Posted by: Andy at Nov 13, 2009 10:13:49 AM
Vampires are a total absurdity, annoyance, and waste of time. Proof that our cultures have too much prosperity that people can waste their time and thoughts with such drivel.
Posted by: Don at Nov 13, 2009 10:16:29 AM
Don't listen to the people. True Blood is one of the best shows on television today. I've never read the books and have no intention of doing so.
Posted by: Robert S. Porter at Nov 13, 2009 10:19:59 AM
I'd pay good money to see the movie about the man obsessed with cheese studded with raisins.
Posted by: Scoop at Nov 13, 2009 10:23:18 AM
There is indeed an article that compares vampires to gay men.

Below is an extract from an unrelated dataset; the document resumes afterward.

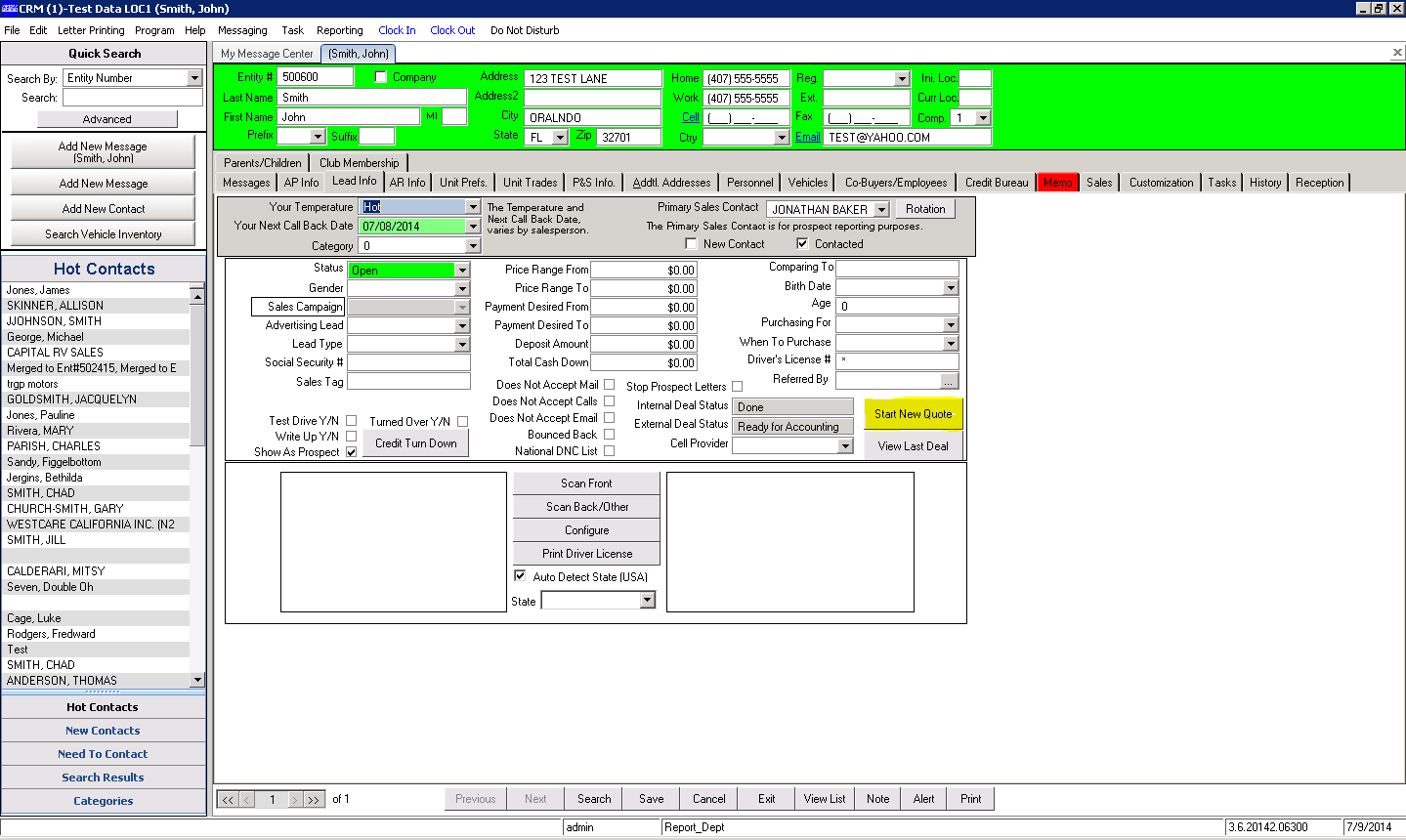The image size is (1406, 840).
Task: Open the Reporting menu
Action: pyautogui.click(x=339, y=30)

Posted by: Gopi at Nov 13, 2009 10:25:33 AM
Oh, and (related to your #3)...
Vampires lie, fundamentally, outside of social conventions. They can't participate in such basic social rituals as meals or worship or circadian rhythms (and all that implies about, well, quotidian activity). This means, one, that they allow people to tell interesting stories that may be hard to tell with humans; two, they let people test the boundaries of those conventions within the safe space of art, instead of reality; and three, they appeal to the parts of us that want to break those conventions, to live outside them without being subject to the typical punishments for breaking them.

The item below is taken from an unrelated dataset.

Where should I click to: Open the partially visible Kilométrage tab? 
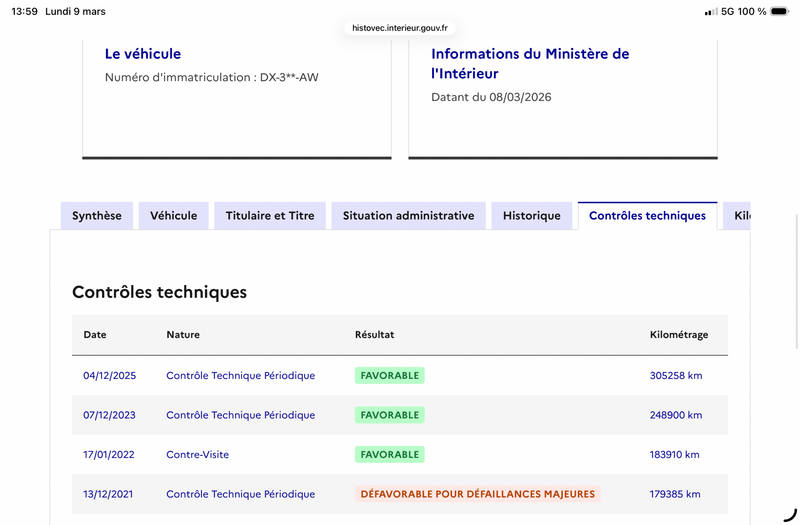coord(740,216)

Posted by: Andromeda at Nov 13, 2009 10:31:07 AM
I think the unorthodox answer is the simplest and most convincing one. Also the idea of dangerous or forbidden sex. It's popular for the same reason that a lot of women fantasize about being raped.
Posted by: Will at Nov 13, 2009 10:51:55 AM
seconding stephen's comment. watch LET THE RIGHT ONE IN - however make sure to see it in a theater or that your dvd includes the THEATRICAL english subtitles (unless you are fluent in swedish) as the original dvd release had very poorly written subtitles.
Posted by: ron at Nov 13, 2009 10:59:13 AM
Or alternatively, the problem with all romantic stories is that the heroine and hero must be kept apart until the end. Vampirism provides a motive for this separation, allowing the author to exploit Unresolved Sexual Tension for an audience which lives in the world where many of the traditional romantic comedy reasons are inapplicable (eg modern-day parents in the West don't generally try to marry their daughters off to the villains, nor are they likely to forbid their daughters from marrying someone from the wrong class, nor do we have family feuds as per Romeo and Juliet or Campbells versus McGregors, nor is the hero likely to be kept away from the heroine by a false rumour that she once was found alone with a man). And on top of that, people can try to kill the vampire, for understandable motives, and the vampire is unable to call on the police, offering violence and fear and opportunities for dramatic last minute rescues.
Which is not to say that there are no great successful romantic stories without vampires, just that there are fewer plotting options to achieve the same effects than there were in the past.